How we discovered, mitigated, and enabled the Go team to fix Go bug 30041.

In January of 2019, we found our production servers crashing several times an hour with error messages that read
"fatal error: sweep increased allocation count"
or
"found bad pointer in Go heap (incorrect use of unsafe or cgo?)"
with a mention of "pointer to unallocated span" before that message.

This was not good. While our server processes automatically restart after crashing, a process could have a large number of client requests in flight at the time of the crash, and suddenly terminating those requests could have user-visible impact.

We started investigating.

Part 1 – Diagnosing the issue

The first question we set out to answer was when the problem started, to see whether there were recent changes we could roll back to try and fix the problem. During our investigation we made an alarming discovery—these crashes had been happening sporadically for longer than we realized, and our crash reporting was broken. (Fortunately, these were the only kinds of unreported crashes.) Searching through the server logs, we found that the frequency had previously been very low, but then increased significantly one day. Based on the deployments that day, we were able to narrow it down to a set of about 30 changes that could have caused the increase in frequency; but none of them stood out as a likely culprit.
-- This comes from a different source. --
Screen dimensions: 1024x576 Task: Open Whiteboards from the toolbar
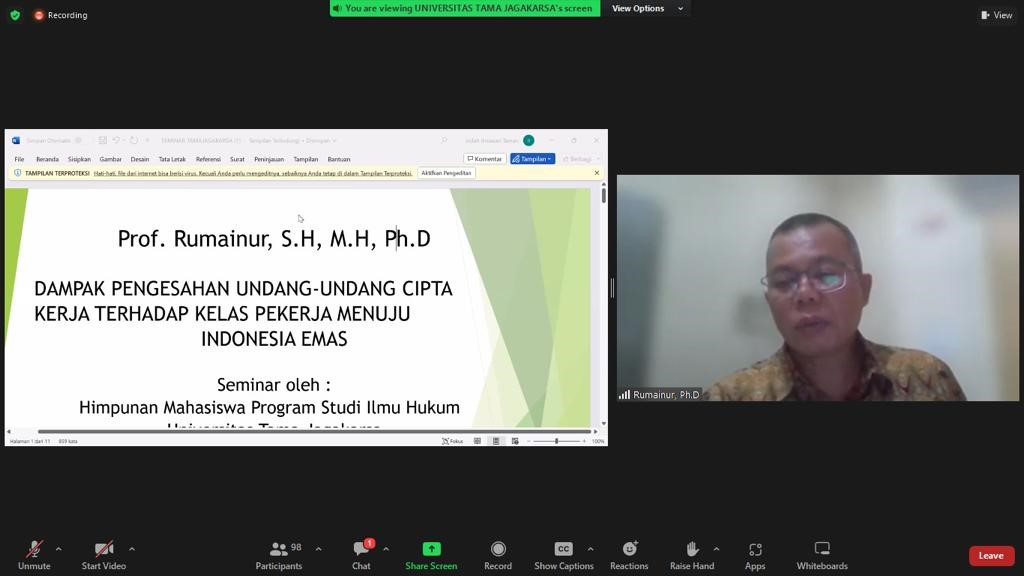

The crashes were happening across all of our Go services, suggesting a problem in shared infrastructure rather than application code. We were unable to reproduce the issue locally, so we started making production changes to narrow it down (in parallel with fixing our crash reporting).

Looking for an easy way out

An easy potential fix was to upgrade Go from 1.11.1 to 1.11.4, the latest version at the time. This didn't help. We also tried downgrading to 1.10; this wasn’t too difficult since we weren’t using any of the new Go features, but was messy because the formatting in "go fmt" had changed. This didn’t help either. We reverted the mess.

The final version of Go we wanted to try was a custom build of the Go 1.11 release branch to pick up some changes that had already been backported from 1.12, even though none of them looked like they would be relevant. This was slightly more complicated since we had to modify our infrastructure to allow for custom Go toolchains instead of the official releases, but this seemed like a good investment anyway. As expected, it didn't help; but, also as expected, the infrastructure investment would pay off later.

Removing unsafe

The error messages suggested an incorrect use of unsafe or cgo. Our servers are built with cgo disabled, so our first hypothesis was an incorrect use of unsafe. We grepped our codebase for usages of unsafe and found two third-party libraries where it was used. The first we were able to simply remove since it was just a debugging feature; the second we were able to modify to avoid the use of unsafe.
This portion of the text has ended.